Par sa présence et le bon état de ses populations, le vairon est un indicateur écologique assez fiable de la qualité des ruisseaux et rivières. Ce n’est pas qu’il soit si exigeant quant au taux d’oxygène et à la qualité physico-chimique des eaux, mais le comportement reproductif et/ou le résultat des pontes sont inexistants si le milieu n’offre pas toutes les conditions de frayères (graviers couverts d’algues microscopiques et/ou colmatés par des sédiments). De plus, il joue un rôle écologique fondamental comme maillon de la chaîne alimentaire en tant que proie de prédilection des poissons carnassiers. Ceci est surtout d’importance majeure pour la truite fario, qui croît beaucoup plus rapidement en sa présence, évitant aussi l’auto-prédation qui réduit souvent à néant les repeuplements du gestionnaire piscicole en alevins et petites truitelles. Au même titre que l’ensemble des organismes aquatiques, les changements environnementaux principalement dus aux évènements climatiques exceptionnels (sécheresses et inondations) que nous connaissons de manière de plus en plus récurrente affectent les populations de vairons (dégradation de la qualité de l’eau, modification des habitats, …) et ces phénomènes sont encore accentués par des pollutions ponctuelles engendrées par les activités humaines. Cette situation conduit à faire disparaitre voir à amenuiser les populations sous un seuil critique qui ne permet plus d’assurer une reproduction efficace et donc la reconstitution des populations.
En effet, la reproduction qui se réalise de façon grégaire, nécessite un nombre minimum de plusieurs centaines d’individus.
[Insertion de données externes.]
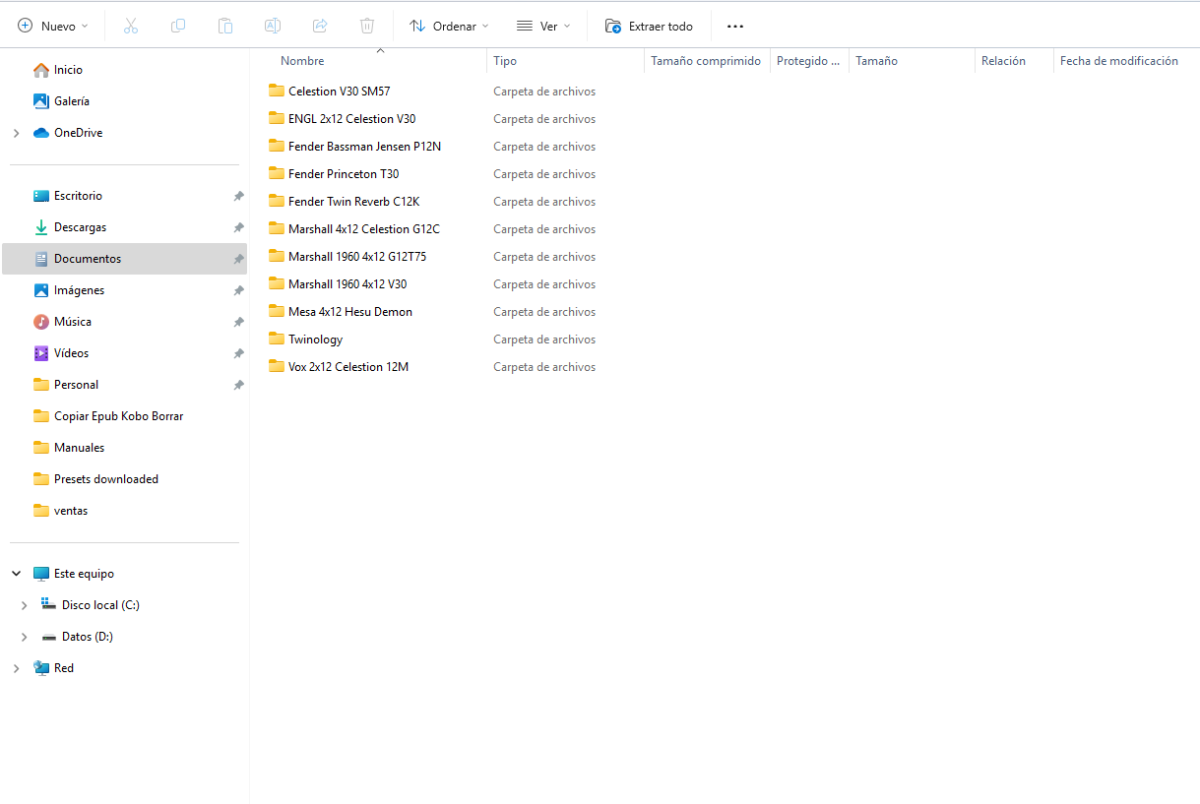Click the Copy icon in toolbar
Image resolution: width=1200 pixels, height=804 pixels.
coord(178,26)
Les efforts consentis pour améliorer la qualité des cours d’eau wallons par la limitation du tout à l’égout, la diminution de l’utilisation des pesticides et les campagnes de nettoyage des cours d’eau notamment ont permis d’améliorer considérablement la qualité de ceux-ci les rendant ainsi favorables au développement du vairon, au même titre que d’autres cyprins lithophiles. Néanmoins, sa réintroduction par l’empoissonnement de bon nombre de nos cours d’eau est rendue nécessaire. En effet, sa disparition de nombre de cours d’eau où il abondait il y a quelques décennies n’est pas une fatalité irréversible. Quelques années de repeuplements successifs permettent généralement de réinstaller durablement l’espèce. Effets bénéfiques conjugués pour la biodiversité et reconstruction d’une chaîne alimentaire fondamentale pour la truite fario.
Certains de nos cypriniculteurs wallons, à force de patience et d’observation ont réussi à maitriser le cycle de production complet du vairon. Les conditions très naturelles de leurs élevages qui sont réalisés dans des étangs de terre alimentés en dérivation de cours d’eau, permettent de produire des vairons autochtones de grande qualité particulièrement adaptés pour recoloniser nos ruisseaux et nos rivières. Le savoir-faire de ces passionnés doit davantage être valorisé en intelligente collaboration avec les fédérations de pêche soucieuses de préserver la biodiversité de nos cours d’eau. Cette haute expertise wallonne doit être encouragée dans le cadre d’une gestion de la pêche qui se veut de plus en plus écologique….
Les écosystèmes aquatiques de nos cours d’eau sont un bien commun et fragile qu’il est primordial de protéger au travers d’une prise de conscience collective et d’actions concrètes.